[EXERCISE GOAL] Copy the items below word for word, starting at the line that contains "Given: Click the blue badge icon near Joined" and ending at the line that contains "click(112, 192)", with both of those lines included.

[START OF INFORMATION GIVEN]

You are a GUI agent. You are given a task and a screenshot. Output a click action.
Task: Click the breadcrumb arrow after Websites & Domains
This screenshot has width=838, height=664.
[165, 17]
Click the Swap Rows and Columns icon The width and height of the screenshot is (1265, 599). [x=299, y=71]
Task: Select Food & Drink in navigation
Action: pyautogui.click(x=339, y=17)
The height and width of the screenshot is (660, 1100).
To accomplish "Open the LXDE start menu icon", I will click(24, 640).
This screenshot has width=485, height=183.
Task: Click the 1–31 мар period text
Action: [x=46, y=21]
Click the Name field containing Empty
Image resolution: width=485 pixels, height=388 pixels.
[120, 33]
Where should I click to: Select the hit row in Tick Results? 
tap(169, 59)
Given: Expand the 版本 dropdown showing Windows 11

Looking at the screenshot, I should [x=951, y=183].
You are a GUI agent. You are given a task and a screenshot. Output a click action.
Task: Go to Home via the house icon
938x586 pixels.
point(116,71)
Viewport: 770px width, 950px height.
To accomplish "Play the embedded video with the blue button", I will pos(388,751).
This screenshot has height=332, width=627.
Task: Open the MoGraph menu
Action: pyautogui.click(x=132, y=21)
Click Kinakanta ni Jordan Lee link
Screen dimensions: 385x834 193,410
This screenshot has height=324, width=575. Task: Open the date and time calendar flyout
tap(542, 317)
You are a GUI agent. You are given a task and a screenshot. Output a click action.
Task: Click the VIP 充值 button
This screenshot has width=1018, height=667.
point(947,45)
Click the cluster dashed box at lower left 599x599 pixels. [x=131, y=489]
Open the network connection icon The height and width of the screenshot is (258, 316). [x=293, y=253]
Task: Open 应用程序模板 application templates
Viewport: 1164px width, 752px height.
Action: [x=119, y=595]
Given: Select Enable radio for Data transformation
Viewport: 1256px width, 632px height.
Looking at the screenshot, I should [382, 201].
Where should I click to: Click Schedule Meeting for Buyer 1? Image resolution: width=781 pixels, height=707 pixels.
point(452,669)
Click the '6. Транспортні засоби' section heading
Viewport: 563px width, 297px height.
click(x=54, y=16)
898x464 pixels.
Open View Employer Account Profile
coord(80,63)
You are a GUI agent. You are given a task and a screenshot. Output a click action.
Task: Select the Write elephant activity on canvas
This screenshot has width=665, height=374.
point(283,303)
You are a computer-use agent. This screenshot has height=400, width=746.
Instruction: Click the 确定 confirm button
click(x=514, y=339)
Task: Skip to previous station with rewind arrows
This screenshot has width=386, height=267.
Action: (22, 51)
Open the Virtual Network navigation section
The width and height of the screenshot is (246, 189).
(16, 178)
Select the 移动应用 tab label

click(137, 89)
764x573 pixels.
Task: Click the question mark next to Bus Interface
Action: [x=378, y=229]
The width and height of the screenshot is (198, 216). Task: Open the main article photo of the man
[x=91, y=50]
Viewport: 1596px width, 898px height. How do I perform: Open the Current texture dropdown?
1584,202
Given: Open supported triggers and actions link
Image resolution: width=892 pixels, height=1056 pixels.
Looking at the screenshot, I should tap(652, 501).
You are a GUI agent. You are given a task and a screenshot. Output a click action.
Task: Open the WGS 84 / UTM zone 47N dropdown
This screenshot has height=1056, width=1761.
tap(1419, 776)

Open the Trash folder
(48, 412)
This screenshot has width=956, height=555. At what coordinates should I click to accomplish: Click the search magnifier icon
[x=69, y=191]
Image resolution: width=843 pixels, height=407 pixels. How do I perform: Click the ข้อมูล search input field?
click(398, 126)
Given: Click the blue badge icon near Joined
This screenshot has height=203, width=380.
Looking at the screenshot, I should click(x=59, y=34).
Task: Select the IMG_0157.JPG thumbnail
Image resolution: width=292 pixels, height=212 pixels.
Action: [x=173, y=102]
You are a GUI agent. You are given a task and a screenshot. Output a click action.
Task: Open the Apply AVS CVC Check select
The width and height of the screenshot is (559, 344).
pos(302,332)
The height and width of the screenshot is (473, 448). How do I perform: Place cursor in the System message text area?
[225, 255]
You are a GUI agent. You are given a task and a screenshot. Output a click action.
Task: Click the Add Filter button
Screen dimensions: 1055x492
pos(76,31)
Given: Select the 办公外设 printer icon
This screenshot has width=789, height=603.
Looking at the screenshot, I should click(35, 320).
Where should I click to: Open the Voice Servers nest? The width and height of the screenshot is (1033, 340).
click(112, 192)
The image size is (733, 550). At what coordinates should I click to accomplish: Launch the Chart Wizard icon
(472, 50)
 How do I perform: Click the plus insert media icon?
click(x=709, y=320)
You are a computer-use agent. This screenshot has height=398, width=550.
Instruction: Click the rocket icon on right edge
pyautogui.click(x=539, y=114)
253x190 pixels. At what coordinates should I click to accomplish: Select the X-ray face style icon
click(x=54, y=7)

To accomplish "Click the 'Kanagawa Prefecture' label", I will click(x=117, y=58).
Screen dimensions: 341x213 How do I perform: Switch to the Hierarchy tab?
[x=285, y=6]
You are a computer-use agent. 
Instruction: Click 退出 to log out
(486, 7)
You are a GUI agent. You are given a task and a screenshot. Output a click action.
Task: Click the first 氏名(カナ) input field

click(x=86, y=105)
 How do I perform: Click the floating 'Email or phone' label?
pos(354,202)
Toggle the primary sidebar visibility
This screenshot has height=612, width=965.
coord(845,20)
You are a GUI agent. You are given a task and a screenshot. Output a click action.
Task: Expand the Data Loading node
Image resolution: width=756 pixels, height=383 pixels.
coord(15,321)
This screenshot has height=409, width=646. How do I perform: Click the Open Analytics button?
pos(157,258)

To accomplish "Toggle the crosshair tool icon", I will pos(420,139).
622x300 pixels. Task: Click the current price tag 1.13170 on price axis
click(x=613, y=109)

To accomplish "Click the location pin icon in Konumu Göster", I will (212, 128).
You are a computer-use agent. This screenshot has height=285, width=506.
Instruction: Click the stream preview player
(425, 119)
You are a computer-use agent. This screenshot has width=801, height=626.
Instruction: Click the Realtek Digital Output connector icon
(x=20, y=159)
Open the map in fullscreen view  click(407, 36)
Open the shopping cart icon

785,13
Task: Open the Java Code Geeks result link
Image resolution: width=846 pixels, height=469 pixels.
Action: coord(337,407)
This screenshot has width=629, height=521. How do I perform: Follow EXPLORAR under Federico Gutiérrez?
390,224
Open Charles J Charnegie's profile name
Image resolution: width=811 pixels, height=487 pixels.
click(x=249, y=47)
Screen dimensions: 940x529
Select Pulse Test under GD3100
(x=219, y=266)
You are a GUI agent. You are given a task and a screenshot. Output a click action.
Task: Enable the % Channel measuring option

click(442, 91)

[END OF INFORMATION GIVEN]

[THE COMPLETED TASK]
Given: Click the blue badge icon near Joined
This screenshot has height=203, width=380.
Looking at the screenshot, I should click(x=59, y=34).
Task: Select the IMG_0157.JPG thumbnail
Image resolution: width=292 pixels, height=212 pixels.
Action: [x=173, y=102]
You are a GUI agent. You are given a task and a screenshot. Output a click action.
Task: Open the Apply AVS CVC Check select
The width and height of the screenshot is (559, 344).
pos(302,332)
The height and width of the screenshot is (473, 448). How do I perform: Place cursor in the System message text area?
[225, 255]
You are a GUI agent. You are given a task and a screenshot. Output a click action.
Task: Click the Add Filter button
Screen dimensions: 1055x492
pos(76,31)
Given: Select the 办公外设 printer icon
This screenshot has width=789, height=603.
Looking at the screenshot, I should click(35, 320).
Where should I click to: Open the Voice Servers nest? The width and height of the screenshot is (1033, 340).
click(112, 192)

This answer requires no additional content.